Article

Network On Chip

How FPGAs with NoCs can improve performance and productivity

Introduction

FPGA devices have become increasingly complicated, supporting numerous external interfaces such as memory and network connections. The IP and the communication logic for the numerous interfaces required can absorb a significant number of the reconfigurable resources on the FPGA, hence reducing logic available for compute. The vast number of routing resources required for interconnecting many high-speed connections can also cause bottlenecks in FPGA designs, resulting in a lower operating frequency and therefore lower performance. This is particularly true if there is a need for inter-communication between these interfaces.

Networks On Chips (NoCs) attempt to address this problem by providing dedicated routing and switching logic to make all interfaces visible to each other. This replaces user defined logic using FPGA gates, with a flexible generic hard-wired network.

A NoC provides a number of endpoints that are accessible to user gates, providing addressable access to any interface attached to the NoC, as well as user components that are also attached to a different endpoint.

Figure 1 illustrates a basic NoC with multiple user endpoints providing access to couple of NoC attached memories. NoCs are not like crossbars, which typically provide equal throughput regardless of how the endpoints are connected together. That means NoCs are vulnerable to congestion with certain access patterns. Figure 2 is an example of how congestion can occur. Some NoCs attempt to avoid such problems by running the network fabric at a much higher frequency than the FPGA logic or by providing multiple routes in high traffic regions.o

Figure 1 : Example NoC with memory endpoints

Figure 2 : Routing logic must be shared in NoCs when multiple endpoints are trying to access overlapping interfaces.

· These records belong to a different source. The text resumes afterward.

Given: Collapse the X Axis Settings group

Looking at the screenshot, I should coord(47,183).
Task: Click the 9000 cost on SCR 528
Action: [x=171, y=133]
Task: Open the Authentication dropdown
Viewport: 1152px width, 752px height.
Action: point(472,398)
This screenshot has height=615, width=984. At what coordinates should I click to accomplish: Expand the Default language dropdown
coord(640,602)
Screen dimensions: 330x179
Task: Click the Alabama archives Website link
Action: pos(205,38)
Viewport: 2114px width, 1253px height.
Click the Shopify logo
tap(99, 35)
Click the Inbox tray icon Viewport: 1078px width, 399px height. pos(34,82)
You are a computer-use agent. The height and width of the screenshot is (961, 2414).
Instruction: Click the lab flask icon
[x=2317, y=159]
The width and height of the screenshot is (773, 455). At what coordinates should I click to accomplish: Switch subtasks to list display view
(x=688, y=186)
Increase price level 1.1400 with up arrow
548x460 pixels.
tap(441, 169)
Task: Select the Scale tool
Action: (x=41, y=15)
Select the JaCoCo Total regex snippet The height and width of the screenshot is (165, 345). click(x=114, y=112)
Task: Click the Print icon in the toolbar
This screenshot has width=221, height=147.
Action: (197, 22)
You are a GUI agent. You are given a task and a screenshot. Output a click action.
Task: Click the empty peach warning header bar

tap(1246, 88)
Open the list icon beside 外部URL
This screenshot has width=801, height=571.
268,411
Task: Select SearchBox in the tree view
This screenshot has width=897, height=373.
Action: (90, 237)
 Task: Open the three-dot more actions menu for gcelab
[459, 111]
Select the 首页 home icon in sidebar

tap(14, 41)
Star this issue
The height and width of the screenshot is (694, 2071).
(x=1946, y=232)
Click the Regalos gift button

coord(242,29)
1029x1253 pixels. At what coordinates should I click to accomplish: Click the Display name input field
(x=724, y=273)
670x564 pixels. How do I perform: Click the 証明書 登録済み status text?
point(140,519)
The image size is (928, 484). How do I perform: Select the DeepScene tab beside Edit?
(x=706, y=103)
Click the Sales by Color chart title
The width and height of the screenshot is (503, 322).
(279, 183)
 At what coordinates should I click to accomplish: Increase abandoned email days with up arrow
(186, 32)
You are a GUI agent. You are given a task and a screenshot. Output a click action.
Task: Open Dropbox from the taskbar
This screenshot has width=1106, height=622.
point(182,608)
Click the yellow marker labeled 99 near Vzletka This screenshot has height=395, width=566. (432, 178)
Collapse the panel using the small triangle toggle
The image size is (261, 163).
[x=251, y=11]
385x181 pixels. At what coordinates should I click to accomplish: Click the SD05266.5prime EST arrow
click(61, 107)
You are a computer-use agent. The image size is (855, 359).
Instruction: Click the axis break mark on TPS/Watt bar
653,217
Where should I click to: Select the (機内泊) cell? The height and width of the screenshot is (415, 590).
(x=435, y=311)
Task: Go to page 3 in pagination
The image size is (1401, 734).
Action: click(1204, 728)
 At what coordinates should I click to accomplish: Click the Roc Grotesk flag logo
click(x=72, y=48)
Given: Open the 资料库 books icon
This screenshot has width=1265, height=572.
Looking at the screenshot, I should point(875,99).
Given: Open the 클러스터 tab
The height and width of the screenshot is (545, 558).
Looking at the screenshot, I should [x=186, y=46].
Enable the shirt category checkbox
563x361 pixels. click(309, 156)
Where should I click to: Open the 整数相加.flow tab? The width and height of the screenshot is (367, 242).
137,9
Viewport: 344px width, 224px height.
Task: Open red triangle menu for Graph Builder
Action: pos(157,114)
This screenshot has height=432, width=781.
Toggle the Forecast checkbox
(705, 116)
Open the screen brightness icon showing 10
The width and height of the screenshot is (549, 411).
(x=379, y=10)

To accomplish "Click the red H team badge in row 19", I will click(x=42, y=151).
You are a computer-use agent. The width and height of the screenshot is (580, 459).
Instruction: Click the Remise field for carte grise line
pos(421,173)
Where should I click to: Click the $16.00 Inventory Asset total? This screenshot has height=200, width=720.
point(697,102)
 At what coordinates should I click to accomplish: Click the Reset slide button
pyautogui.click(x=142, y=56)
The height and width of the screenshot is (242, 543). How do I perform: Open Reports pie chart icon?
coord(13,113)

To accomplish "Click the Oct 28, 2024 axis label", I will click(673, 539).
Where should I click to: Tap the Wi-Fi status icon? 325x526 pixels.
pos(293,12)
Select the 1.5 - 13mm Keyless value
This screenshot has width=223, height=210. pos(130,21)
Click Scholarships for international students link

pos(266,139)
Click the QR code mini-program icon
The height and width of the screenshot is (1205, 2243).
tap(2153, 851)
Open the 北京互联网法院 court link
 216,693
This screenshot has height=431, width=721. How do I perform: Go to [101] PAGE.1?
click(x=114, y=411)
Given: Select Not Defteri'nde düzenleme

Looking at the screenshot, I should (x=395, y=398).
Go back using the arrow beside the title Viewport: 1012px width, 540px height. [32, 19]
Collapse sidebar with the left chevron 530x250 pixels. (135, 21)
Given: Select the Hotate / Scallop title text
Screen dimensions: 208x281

Advantages of FPGAs with NoCs

Some benefits of using a NoC are:

A NoC removes the need to design custom arbitration logic for designs requiring shared access to multiple memory or Ethernet interfaces. An AFU endpoint can see all other attached AFU’s and memories, making all-to-all communications easier to implement.
By removing inter-memory communications from the general FPGA routing logic, the FPGA place and route tools find placement far easier through better separation of resources. This increases the likelihood of achieving the target clock frequency.
Some NoCs facilitate direct access from the host to device memories via the PCIe interface, again saving FPGA fabric for application work.
External memory arbitration logic is provided via multiple NoC interfaces, with Quality of Service (QoS) built into the NoC. Multiple AFUs can share the same resource without requiring custom IP to do so.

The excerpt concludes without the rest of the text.